**Trecho fornecido**
-- -- --

A música em Proust[1] (Franklin Jorge)





A sonata clássica, segundo Otto Károlyi (in “Introdução à Música”, Ed. Martins Fontes), estrutura-se basicamente como exposição de motivo, desenvolvimento e recapitulação, processo apropriado literariamente por Marcel Proust, em sua obra polifônica – “Em busca do tempo perdido”. Para Thomas Mann, escritor dotado de uma grande sensibilidade musical, a polifonia manifesta-se apenas como algo vago e generalizado.

É sabido que a pintura e a música lhe davam muito alegria, sobre as quais discorre ao longo da sua caudalosa obra que rompe com os limites do gênero. Segundo Proust, se o romancista tem muito a aprender com o pintor, deve também se instruir junto ao músico.

Vinteuil, obscuro e genial compositor provinciano, construído segundo a inspiração impressionista, irradia ao longo da ópera magna proustiana essa lição exemplar, haurida no conhecimento profundo de Cesar Franck e de Debussy, magistralmente demonstrada pelo escritor sob a forma de uma “pequena frase” musical ou leitmotiv.

Nele (Proust), como na sonata clássica, a exposição é repetida com variações técnicas e emocionais que desenvolvem e ampliam os conflitos num cenário recorrente, autotransformante, onde os personagens readquirem o seu equilíbrio, mas, em função da vivência acumulada ao longo de uma vida, sofrem sutis mutações que enriquecem substancialmente o conhecimento do leitor.

Como um virtuose da composição musical, Marcel Proust usa em seu romance-rio o recurso tonal da modulação, fugindo assim da monotonia de um relato linear, contrário à ideia da memória involuntária.


[1]Fragmento de conferência na Aliança Francesa de Natal (1997).

-- -- --

**Exercício proposto**
Por favor, atualize o trecho do texto sobre a música em Proust que vai de "Nele (Proust), como" até "de Natal (1997).", trocando "leitor" por "ouvinte".

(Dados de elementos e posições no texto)
-- -- --

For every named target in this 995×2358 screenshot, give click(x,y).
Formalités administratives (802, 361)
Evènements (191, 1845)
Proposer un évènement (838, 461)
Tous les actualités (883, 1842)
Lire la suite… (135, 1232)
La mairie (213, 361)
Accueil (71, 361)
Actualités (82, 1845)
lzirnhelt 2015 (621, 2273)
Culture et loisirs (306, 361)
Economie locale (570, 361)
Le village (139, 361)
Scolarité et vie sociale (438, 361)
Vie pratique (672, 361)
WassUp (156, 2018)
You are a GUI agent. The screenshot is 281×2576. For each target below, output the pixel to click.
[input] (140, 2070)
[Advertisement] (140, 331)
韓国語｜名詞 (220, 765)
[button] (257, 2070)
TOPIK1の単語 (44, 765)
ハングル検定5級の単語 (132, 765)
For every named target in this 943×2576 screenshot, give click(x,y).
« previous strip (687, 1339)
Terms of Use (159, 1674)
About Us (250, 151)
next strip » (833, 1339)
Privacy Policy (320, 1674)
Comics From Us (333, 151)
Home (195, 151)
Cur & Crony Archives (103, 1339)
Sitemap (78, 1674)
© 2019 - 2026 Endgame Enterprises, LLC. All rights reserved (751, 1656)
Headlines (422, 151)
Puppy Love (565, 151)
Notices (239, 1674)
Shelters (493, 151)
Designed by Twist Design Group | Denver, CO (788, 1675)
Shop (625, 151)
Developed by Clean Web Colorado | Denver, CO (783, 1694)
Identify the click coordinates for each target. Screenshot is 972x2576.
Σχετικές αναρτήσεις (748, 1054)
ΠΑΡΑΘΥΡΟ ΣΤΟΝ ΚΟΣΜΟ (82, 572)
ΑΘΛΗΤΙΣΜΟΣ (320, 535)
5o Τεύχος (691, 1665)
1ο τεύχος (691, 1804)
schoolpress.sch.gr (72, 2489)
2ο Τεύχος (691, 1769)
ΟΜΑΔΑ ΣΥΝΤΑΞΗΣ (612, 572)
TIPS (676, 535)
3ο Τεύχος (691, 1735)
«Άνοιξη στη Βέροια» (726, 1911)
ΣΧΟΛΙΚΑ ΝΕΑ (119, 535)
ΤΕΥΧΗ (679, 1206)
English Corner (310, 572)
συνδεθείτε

-- -- --

**Resposta completa**
Nele (Proust), como na sonata clássica, a exposição é repetida com variações técnicas e emocionais que desenvolvem e ampliam os conflitos num cenário recorrente, autotransformante, onde os personagens readquirem o seu equilíbrio, mas, em função da vivência acumulada ao longo de uma vida, sofrem sutis mutações que enriquecem substancialmente o conhecimento do ouvinte.

Como um virtuose da composição musical, Marcel Proust usa em seu romance-rio o recurso tonal da modulação, fugindo assim da monotonia de um relato linear, contrário à ideia da memória involuntária.


[1]Fragmento de conferência na Aliança Francesa de Natal (1997).